• Activity: Every single line below has to be printed once more, exactly.

• Provided data:
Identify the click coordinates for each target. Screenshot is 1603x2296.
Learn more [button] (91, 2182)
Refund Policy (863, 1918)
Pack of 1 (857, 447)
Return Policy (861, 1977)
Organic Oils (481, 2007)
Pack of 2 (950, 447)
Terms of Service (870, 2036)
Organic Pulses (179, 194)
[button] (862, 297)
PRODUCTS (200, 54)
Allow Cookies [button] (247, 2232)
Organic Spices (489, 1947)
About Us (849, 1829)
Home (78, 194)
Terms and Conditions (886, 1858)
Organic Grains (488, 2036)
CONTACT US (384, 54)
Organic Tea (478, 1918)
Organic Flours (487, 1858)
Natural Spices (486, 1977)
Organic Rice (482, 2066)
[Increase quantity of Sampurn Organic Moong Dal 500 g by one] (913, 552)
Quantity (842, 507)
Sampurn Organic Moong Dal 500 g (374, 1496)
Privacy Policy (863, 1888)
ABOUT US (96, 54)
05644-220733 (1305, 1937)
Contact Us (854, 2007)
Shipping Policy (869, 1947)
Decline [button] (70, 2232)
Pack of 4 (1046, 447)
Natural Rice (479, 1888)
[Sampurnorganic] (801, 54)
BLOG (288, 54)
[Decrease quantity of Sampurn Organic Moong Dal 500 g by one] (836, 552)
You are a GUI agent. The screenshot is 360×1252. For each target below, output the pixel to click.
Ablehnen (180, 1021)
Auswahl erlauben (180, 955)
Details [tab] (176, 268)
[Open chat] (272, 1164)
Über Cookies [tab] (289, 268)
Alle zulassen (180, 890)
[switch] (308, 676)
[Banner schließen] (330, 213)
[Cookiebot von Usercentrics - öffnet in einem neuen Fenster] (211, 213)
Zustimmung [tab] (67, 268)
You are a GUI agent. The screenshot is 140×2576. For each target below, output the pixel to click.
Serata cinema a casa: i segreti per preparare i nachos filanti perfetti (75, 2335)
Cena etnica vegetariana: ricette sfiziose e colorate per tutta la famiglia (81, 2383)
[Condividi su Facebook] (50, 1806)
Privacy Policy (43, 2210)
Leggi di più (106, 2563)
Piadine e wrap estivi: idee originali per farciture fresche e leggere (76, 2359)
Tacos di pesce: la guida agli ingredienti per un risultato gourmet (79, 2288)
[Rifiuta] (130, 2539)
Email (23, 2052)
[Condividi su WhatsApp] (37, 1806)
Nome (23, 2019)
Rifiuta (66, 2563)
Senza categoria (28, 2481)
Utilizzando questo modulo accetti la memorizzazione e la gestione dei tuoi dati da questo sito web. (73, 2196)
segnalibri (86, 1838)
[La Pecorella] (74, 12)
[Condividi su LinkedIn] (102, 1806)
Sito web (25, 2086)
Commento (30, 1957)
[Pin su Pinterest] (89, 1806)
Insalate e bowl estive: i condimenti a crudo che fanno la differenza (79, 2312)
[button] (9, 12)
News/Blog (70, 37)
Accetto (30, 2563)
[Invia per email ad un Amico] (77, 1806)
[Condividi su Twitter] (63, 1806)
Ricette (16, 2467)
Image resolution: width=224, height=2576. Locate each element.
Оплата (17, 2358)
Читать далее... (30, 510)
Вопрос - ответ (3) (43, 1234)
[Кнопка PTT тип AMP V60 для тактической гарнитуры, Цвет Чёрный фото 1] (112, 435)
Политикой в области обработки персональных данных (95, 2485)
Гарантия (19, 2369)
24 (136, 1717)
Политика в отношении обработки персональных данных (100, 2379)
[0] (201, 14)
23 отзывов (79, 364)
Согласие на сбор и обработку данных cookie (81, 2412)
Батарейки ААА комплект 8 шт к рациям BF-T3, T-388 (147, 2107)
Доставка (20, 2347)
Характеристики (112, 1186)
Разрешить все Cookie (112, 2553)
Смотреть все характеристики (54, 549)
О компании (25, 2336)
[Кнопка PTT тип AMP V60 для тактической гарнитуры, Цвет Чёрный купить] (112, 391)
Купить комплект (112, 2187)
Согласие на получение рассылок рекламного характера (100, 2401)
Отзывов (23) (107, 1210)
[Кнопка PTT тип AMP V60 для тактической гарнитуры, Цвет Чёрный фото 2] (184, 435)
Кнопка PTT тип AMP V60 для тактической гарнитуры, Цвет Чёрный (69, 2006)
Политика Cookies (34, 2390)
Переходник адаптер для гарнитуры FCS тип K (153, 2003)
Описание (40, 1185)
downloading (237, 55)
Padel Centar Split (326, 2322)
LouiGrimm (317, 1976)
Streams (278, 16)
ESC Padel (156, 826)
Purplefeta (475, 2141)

• Your response:
Identify the click coordinates for each target. Screenshot is 1603x2296.
Learn more [button] (91, 2182)
Refund Policy (863, 1918)
Pack of 1 (857, 447)
Return Policy (861, 1977)
Organic Oils (481, 2007)
Pack of 2 (950, 447)
Terms of Service (870, 2036)
Organic Pulses (179, 194)
[button] (862, 297)
PRODUCTS (200, 54)
Allow Cookies [button] (247, 2232)
Organic Spices (489, 1947)
About Us (849, 1829)
Home (78, 194)
Terms and Conditions (886, 1858)
Organic Grains (488, 2036)
CONTACT US (384, 54)
Organic Tea (478, 1918)
Organic Flours (487, 1858)
Natural Spices (486, 1977)
Organic Rice (482, 2066)
[Increase quantity of Sampurn Organic Moong Dal 500 g by one] (913, 552)
Quantity (842, 507)
Sampurn Organic Moong Dal 500 g (374, 1496)
Privacy Policy (863, 1888)
ABOUT US (96, 54)
05644-220733 (1305, 1937)
Contact Us (854, 2007)
Shipping Policy (869, 1947)
Decline [button] (70, 2232)
Pack of 4 (1046, 447)
Natural Rice (479, 1888)
[Sampurnorganic] (801, 54)
BLOG (288, 54)
[Decrease quantity of Sampurn Organic Moong Dal 500 g by one] (836, 552)
You are a GUI agent. The screenshot is 360×1252. For each target below, output the pixel to click.
Ablehnen (180, 1021)
Auswahl erlauben (180, 955)
Details [tab] (176, 268)
[Open chat] (272, 1164)
Über Cookies [tab] (289, 268)
Alle zulassen (180, 890)
[switch] (308, 676)
[Banner schließen] (330, 213)
[Cookiebot von Usercentrics - öffnet in einem neuen Fenster] (211, 213)
Zustimmung [tab] (67, 268)
You are a GUI agent. The screenshot is 140×2576. For each target below, output the pixel to click.
Serata cinema a casa: i segreti per preparare i nachos filanti perfetti (75, 2335)
Cena etnica vegetariana: ricette sfiziose e colorate per tutta la famiglia (81, 2383)
[Condividi su Facebook] (50, 1806)
Privacy Policy (43, 2210)
Leggi di più (106, 2563)
Piadine e wrap estivi: idee originali per farciture fresche e leggere (76, 2359)
Tacos di pesce: la guida agli ingredienti per un risultato gourmet (79, 2288)
[Rifiuta] (130, 2539)
Email (23, 2052)
[Condividi su WhatsApp] (37, 1806)
Nome (23, 2019)
Rifiuta (66, 2563)
Senza categoria (28, 2481)
Utilizzando questo modulo accetti la memorizzazione e la gestione dei tuoi dati da questo sito web. (73, 2196)
segnalibri (86, 1838)
[La Pecorella] (74, 12)
[Condividi su LinkedIn] (102, 1806)
Sito web (25, 2086)
Commento (30, 1957)
[Pin su Pinterest] (89, 1806)
Insalate e bowl estive: i condimenti a crudo che fanno la differenza (79, 2312)
[button] (9, 12)
News/Blog (70, 37)
Accetto (30, 2563)
[Invia per email ad un Amico] (77, 1806)
[Condividi su Twitter] (63, 1806)
Ricette (16, 2467)
Image resolution: width=224, height=2576. Locate each element.
Оплата (17, 2358)
Читать далее... (30, 510)
Вопрос - ответ (3) (43, 1234)
[Кнопка PTT тип AMP V60 для тактической гарнитуры, Цвет Чёрный фото 1] (112, 435)
Политикой в области обработки персональных данных (95, 2485)
Гарантия (19, 2369)
24 (136, 1717)
Политика в отношении обработки персональных данных (100, 2379)
[0] (201, 14)
23 отзывов (79, 364)
Согласие на сбор и обработку данных cookie (81, 2412)
Батарейки ААА комплект 8 шт к рациям BF-T3, T-388 (147, 2107)
Доставка (20, 2347)
Характеристики (112, 1186)
Разрешить все Cookie (112, 2553)
Смотреть все характеристики (54, 549)
О компании (25, 2336)
[Кнопка PTT тип AMP V60 для тактической гарнитуры, Цвет Чёрный купить] (112, 391)
Купить комплект (112, 2187)
Согласие на получение рассылок рекламного характера (100, 2401)
Отзывов (23) (107, 1210)
[Кнопка PTT тип AMP V60 для тактической гарнитуры, Цвет Чёрный фото 2] (184, 435)
Кнопка PTT тип AMP V60 для тактической гарнитуры, Цвет Чёрный (69, 2006)
Политика Cookies (34, 2390)
Переходник адаптер для гарнитуры FCS тип K (153, 2003)
Описание (40, 1185)
downloading (237, 55)
Padel Centar Split (326, 2322)
LouiGrimm (317, 1976)
Streams (278, 16)
ESC Padel (156, 826)
Purplefeta (475, 2141)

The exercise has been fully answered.